Wien - Der Kärntner Waffenproduzent Gaston Glock ordnet sein Firmenreich neu. Der 82-Jährige, der jüngst die 30-jährige Chefin seines Glock Horse Performance Center geheiratet hat, hat im Mai und Juni zwei neue Privatstiftungen gegründet: IGVG Privatstiftung, die Glock, Glock Privatstiftung und Value Privatstiftung gestiftet haben, und IGG Privatstiftung, in der nur Glock als Stifter fungiert.
Zweck der IGVG ist neben der Begünstigung Glocks auch der Erwerb von Immobilien und Liegenschaften, zudem die Umsetzung der Glock'schen ", Grundphilosophie' als Leitlinie zur Erhaltung ... des unternehmerischen Lebenswerkes" Glocks, wie es in der Stiftungsurkunde heißt. Den selben Zweck (ohne Immobilien) hat auch die IGG, die 92 Prozent der Gaston Glock GmbH hält. Der Rest gehört der 75-jährigen Helga Glock, von der sich der Unternehmer jüngst scheiden hat lassen.
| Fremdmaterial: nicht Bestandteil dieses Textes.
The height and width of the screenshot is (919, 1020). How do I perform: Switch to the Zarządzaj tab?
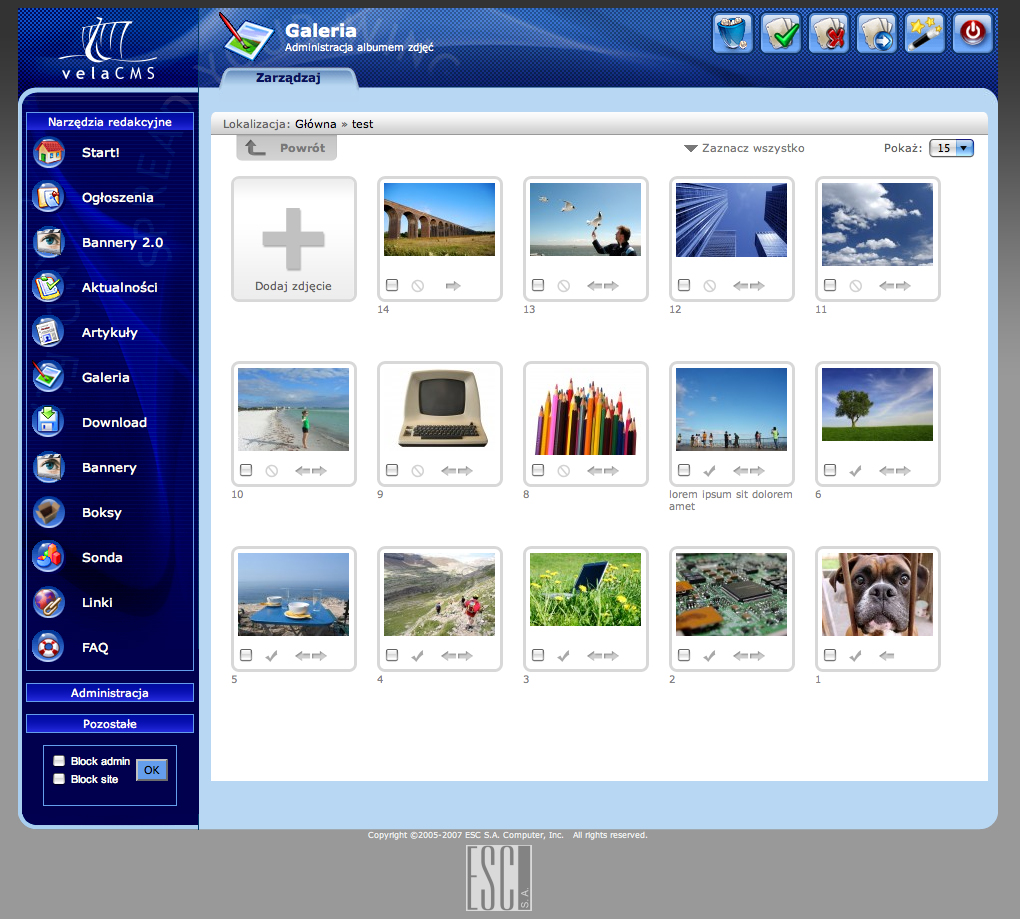(288, 78)
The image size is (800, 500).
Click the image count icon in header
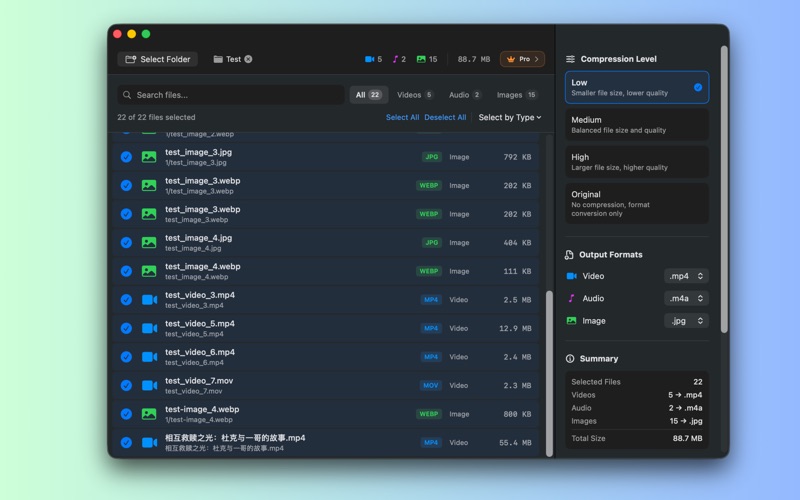[x=421, y=59]
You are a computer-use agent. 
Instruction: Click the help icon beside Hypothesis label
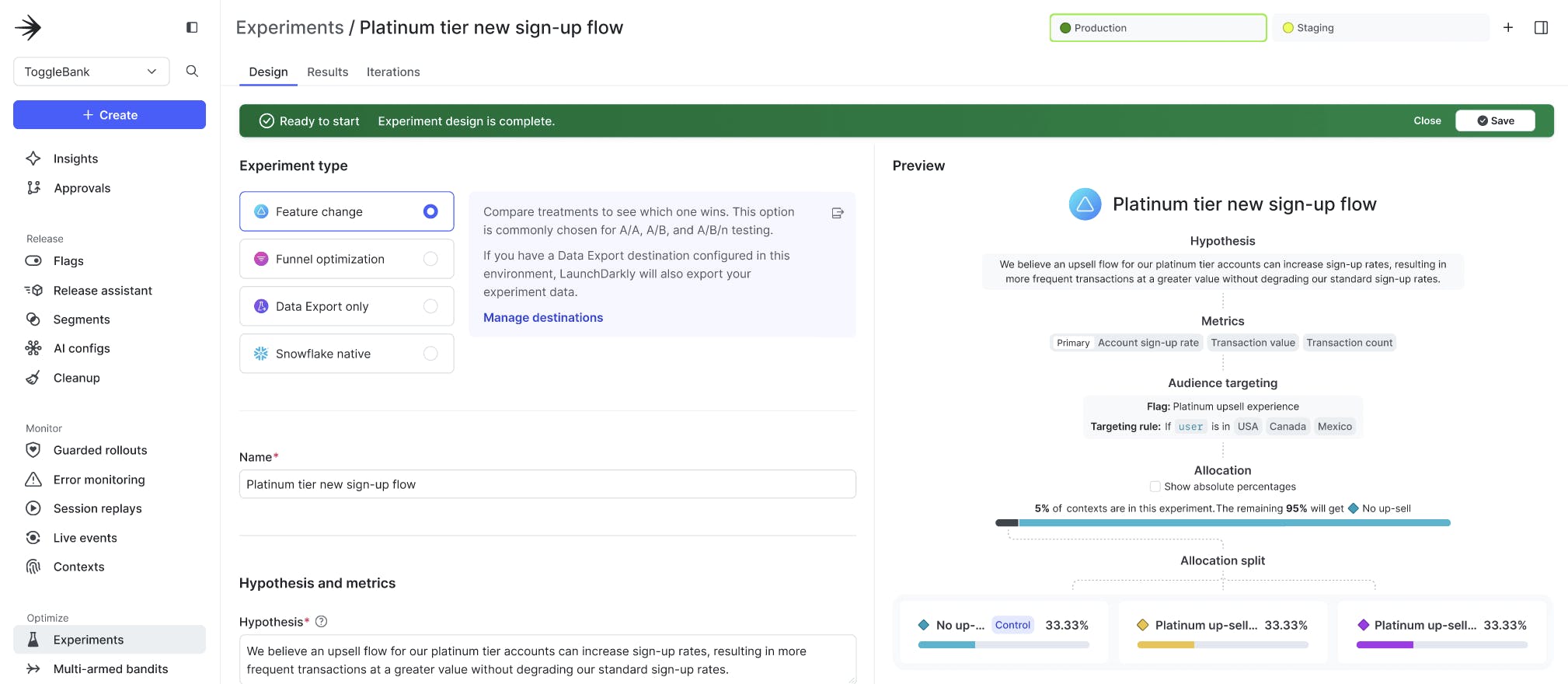point(322,622)
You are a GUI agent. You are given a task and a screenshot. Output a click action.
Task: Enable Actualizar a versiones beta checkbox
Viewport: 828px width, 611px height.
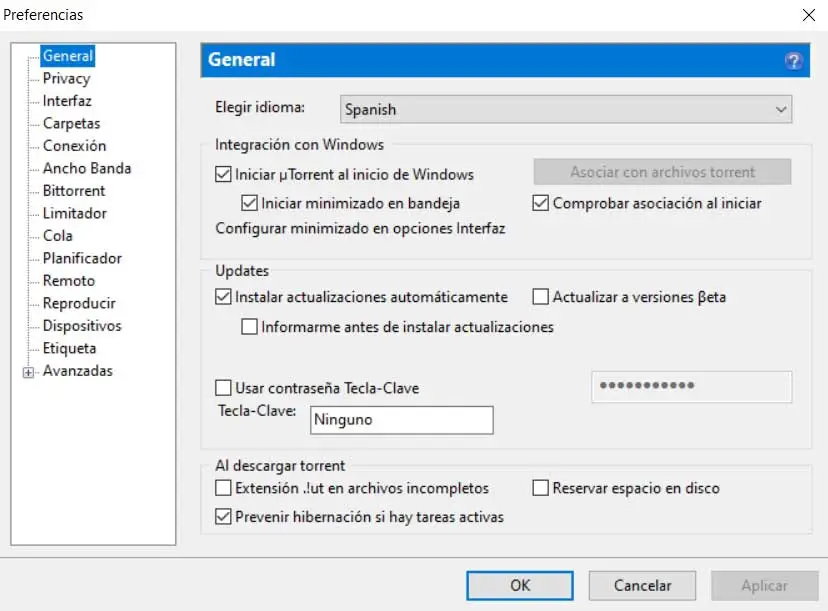point(541,297)
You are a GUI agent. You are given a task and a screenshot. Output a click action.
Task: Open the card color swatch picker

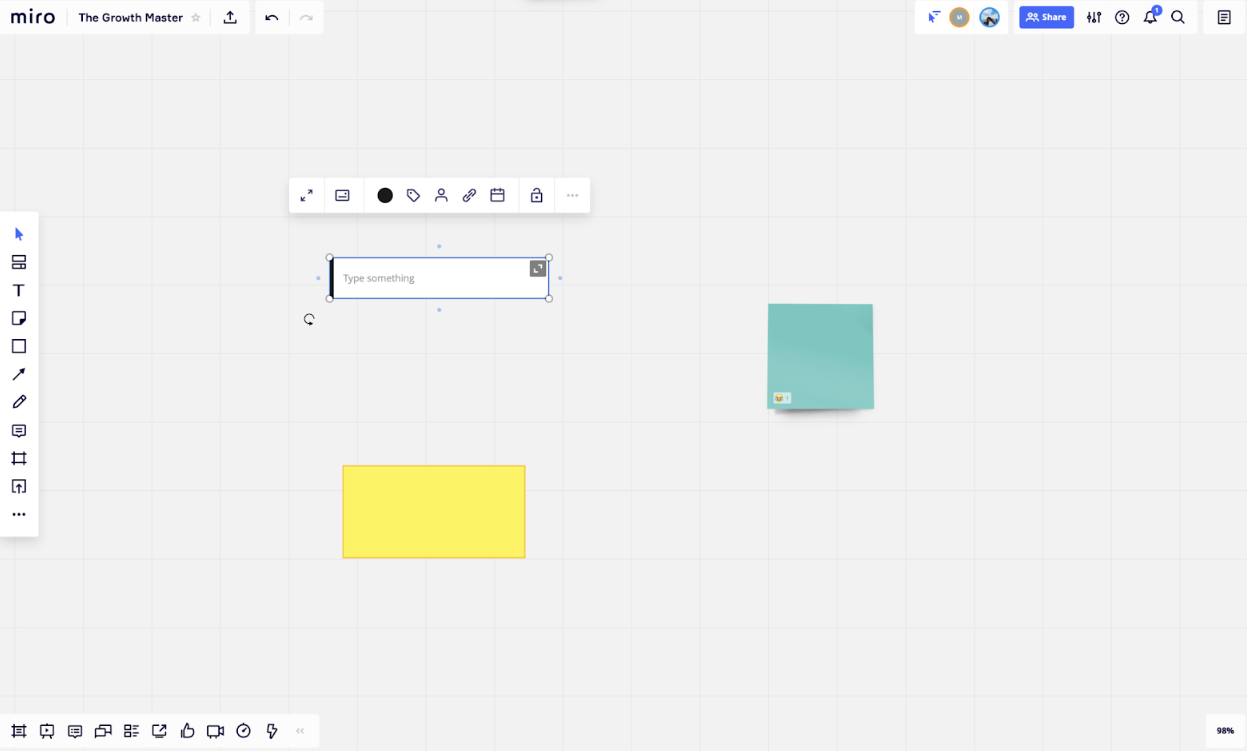(385, 195)
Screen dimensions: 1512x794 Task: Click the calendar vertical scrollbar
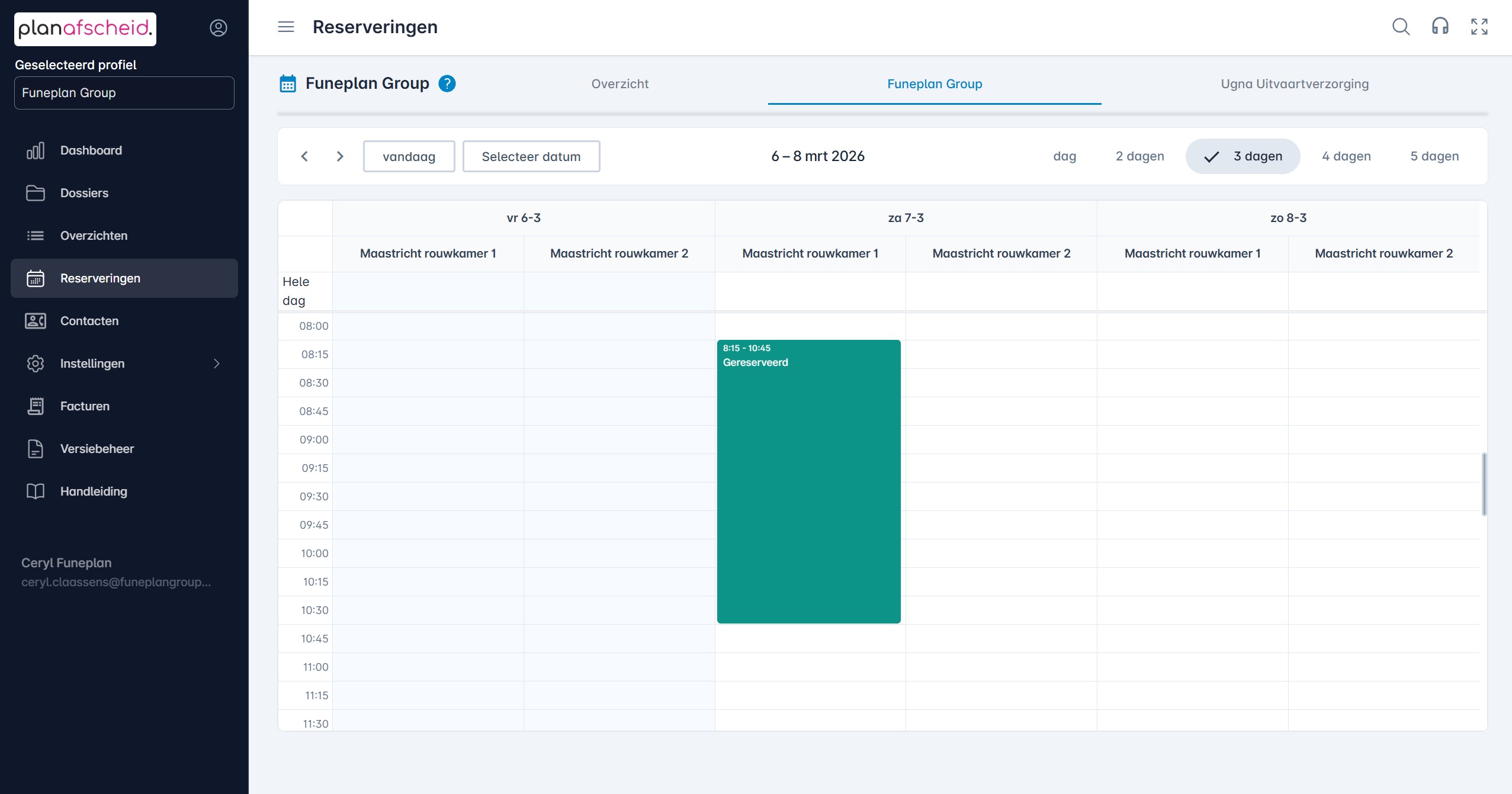(x=1484, y=484)
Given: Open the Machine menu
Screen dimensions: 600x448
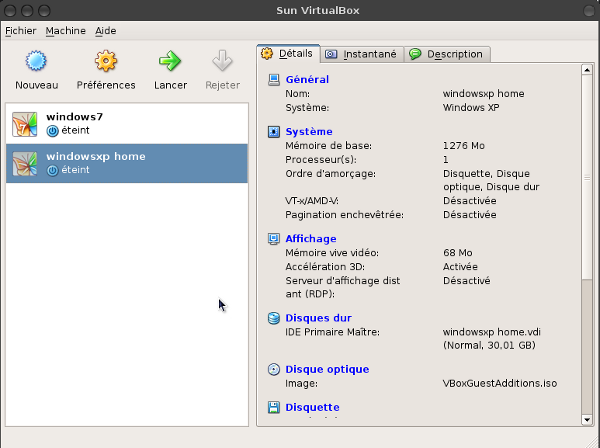Looking at the screenshot, I should pyautogui.click(x=65, y=31).
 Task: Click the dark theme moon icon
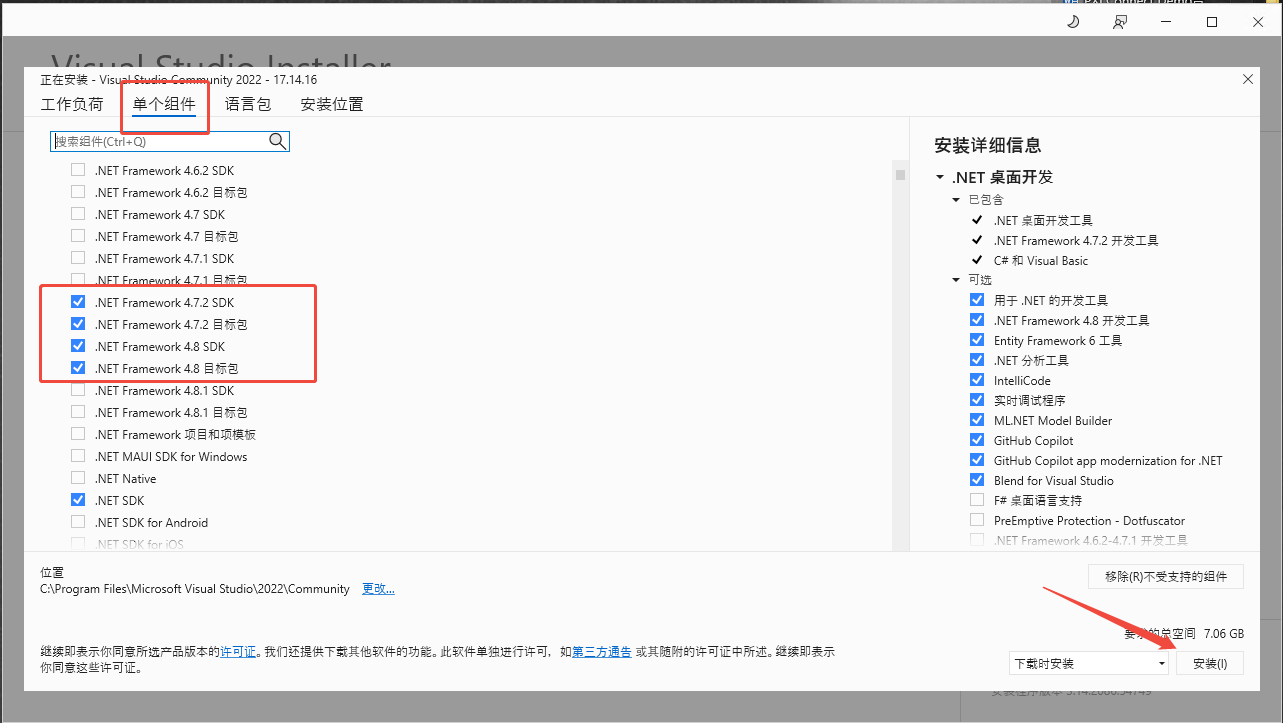[1073, 20]
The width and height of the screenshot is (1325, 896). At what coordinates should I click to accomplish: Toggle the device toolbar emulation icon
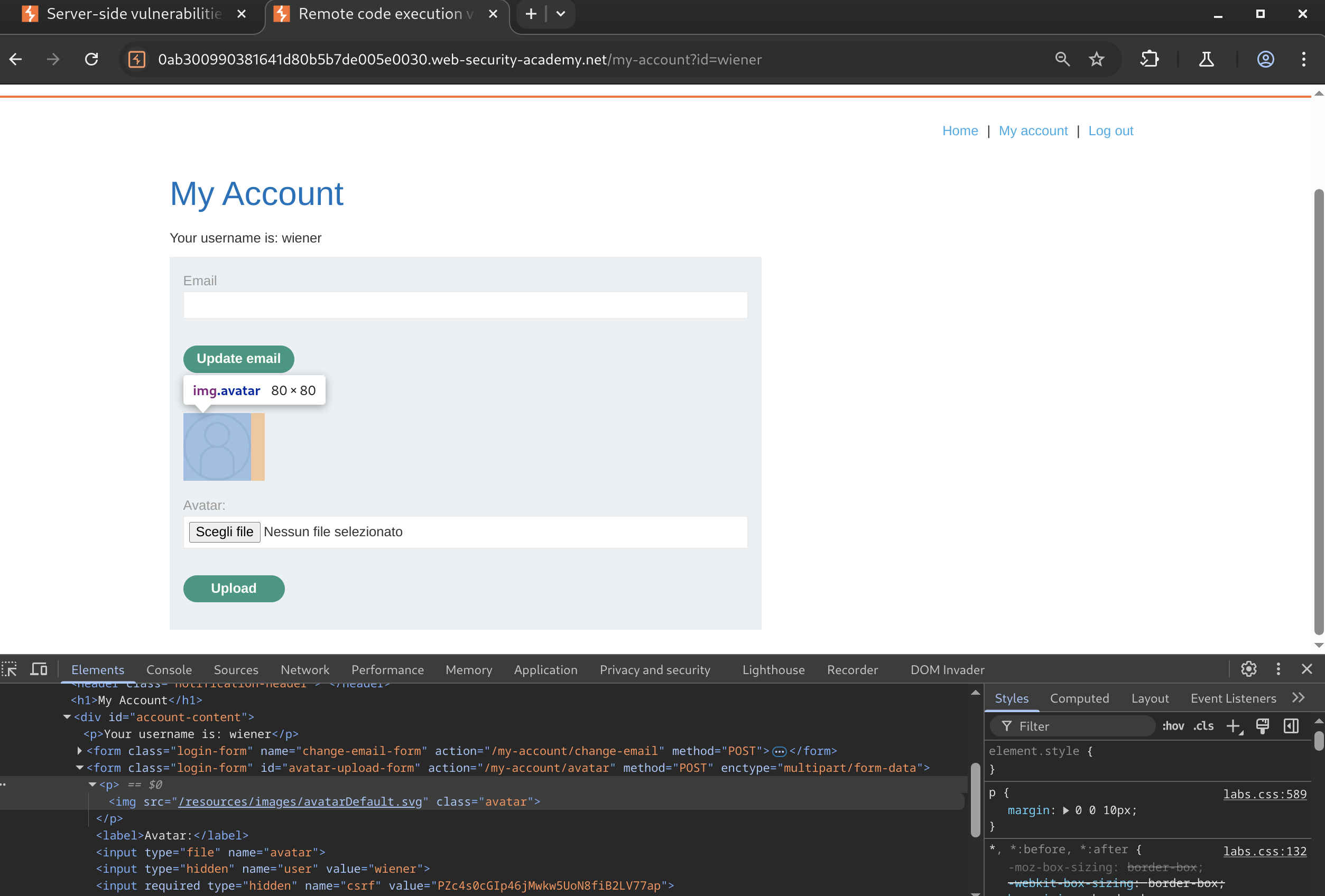[39, 669]
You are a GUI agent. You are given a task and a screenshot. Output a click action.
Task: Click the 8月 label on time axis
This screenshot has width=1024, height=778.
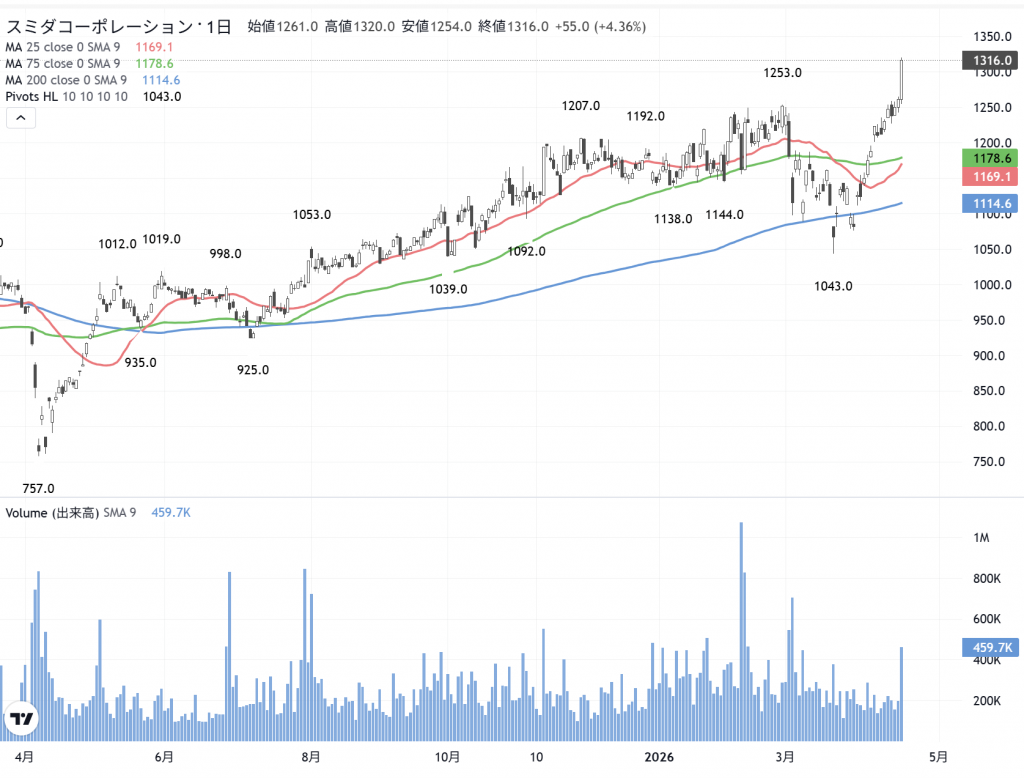click(x=310, y=756)
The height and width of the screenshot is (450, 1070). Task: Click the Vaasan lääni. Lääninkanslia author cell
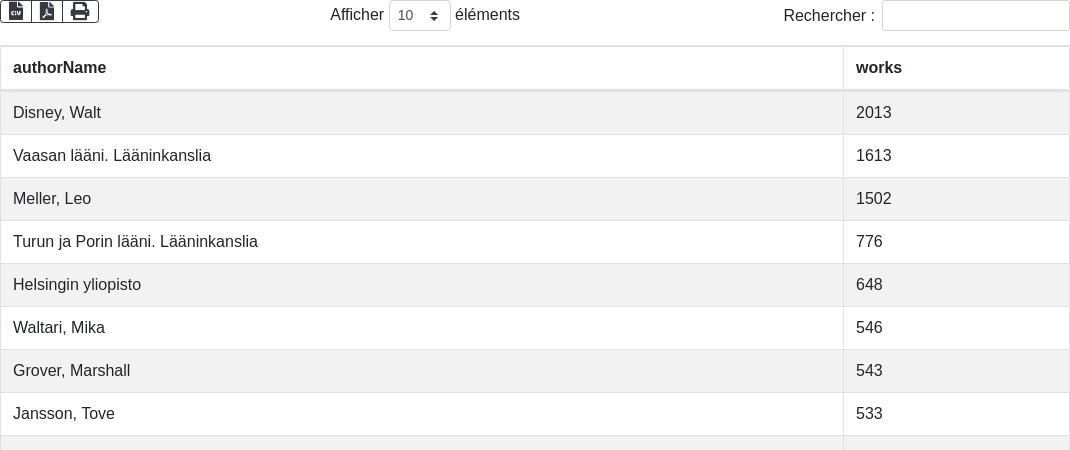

Neues familiäres Setting und Steuern sollen der Grund für den Umbau des Glock-Reiches sein. Die Glock Privatstiftung hält bislang die Unternehmensanteile, in der Value Privatstiftung steckt das sonstige Vermögen des Ingenieurs, das auf fast eine Milliarde Euro geschätzt wird. Die Verlagerung von Vermögen in die neuen Stiftungen wirkt sich denn auch auf die Verpflichtungen gegenüber den (alten) Begünstigten der alten Stiftungen aus. StiftungsVorstandsmitglied Jörg-Andreas Lohr kommentiert das alles nicht.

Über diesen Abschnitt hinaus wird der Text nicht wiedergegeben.